- _Exercise description_: Copy word for word every line from the one holding "Given: Open the Data Routing nav item" through the end of the entries, both ends included, and leave the pictures out.
○ ○ ○ ○ ○
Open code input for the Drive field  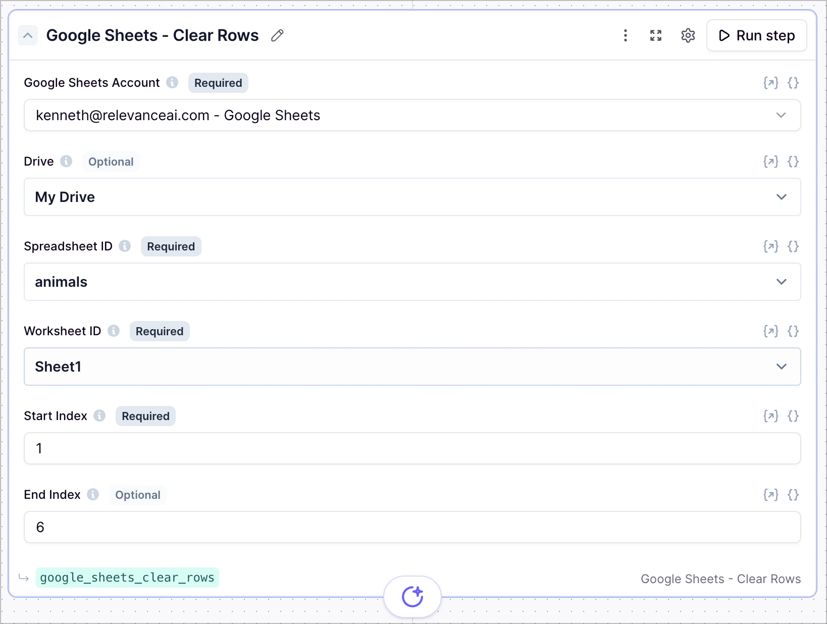(x=793, y=162)

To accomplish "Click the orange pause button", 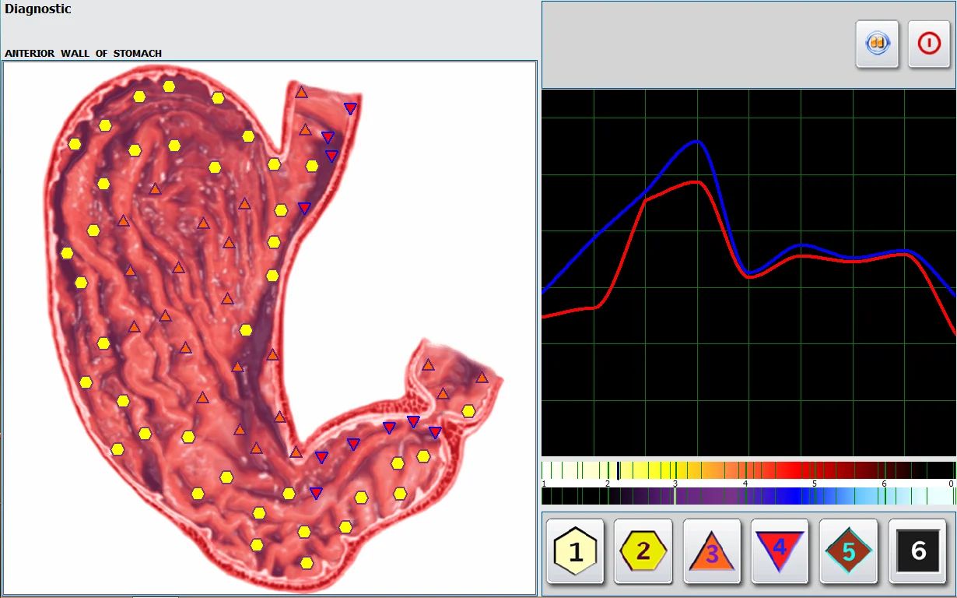I will (x=878, y=44).
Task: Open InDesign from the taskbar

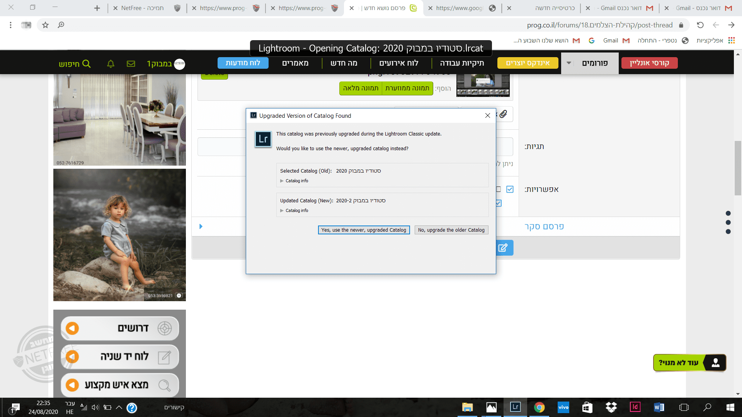Action: point(635,407)
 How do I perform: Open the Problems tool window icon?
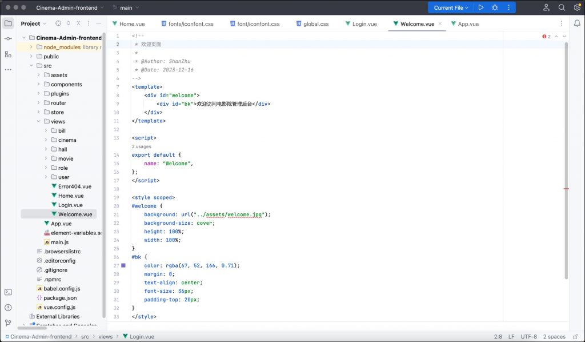pos(8,307)
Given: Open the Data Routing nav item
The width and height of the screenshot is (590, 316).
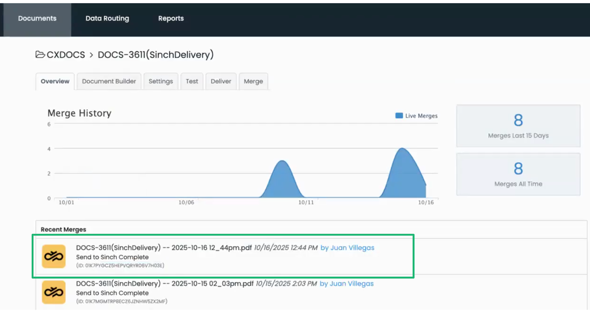Looking at the screenshot, I should coord(107,18).
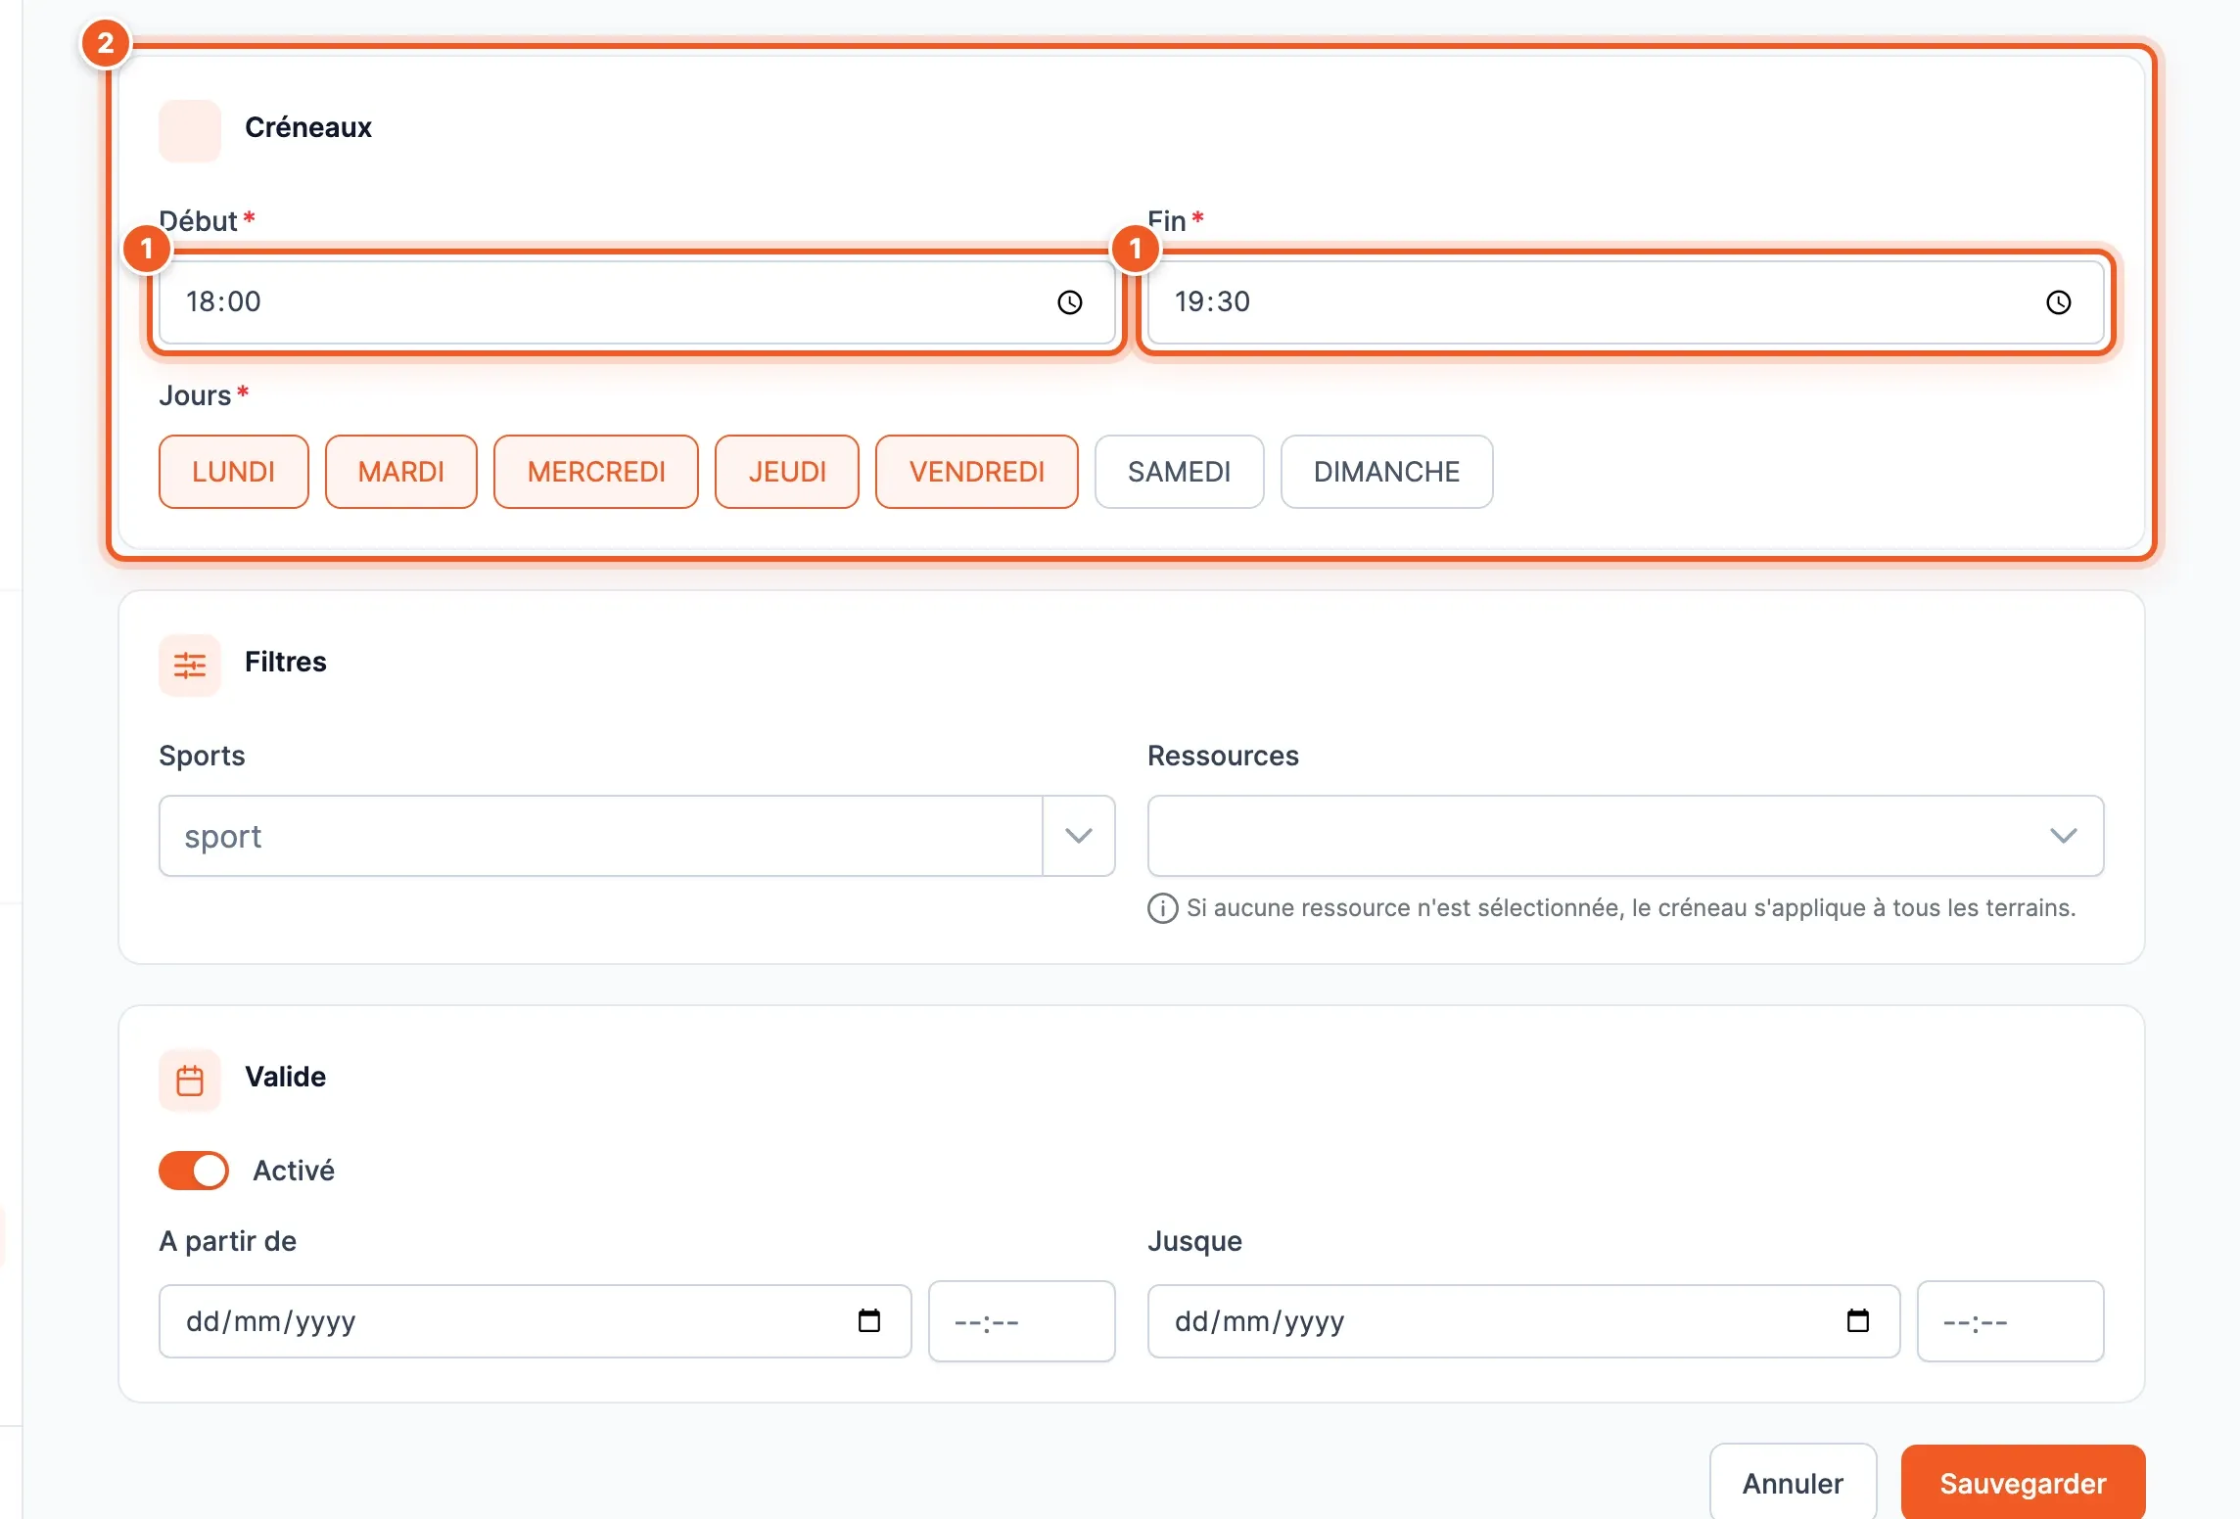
○ ○ ○ ○ ○
- _Solved problem_:
Given: Open the Data Routing nav item
The width and height of the screenshot is (590, 316).
Looking at the screenshot, I should coord(107,18).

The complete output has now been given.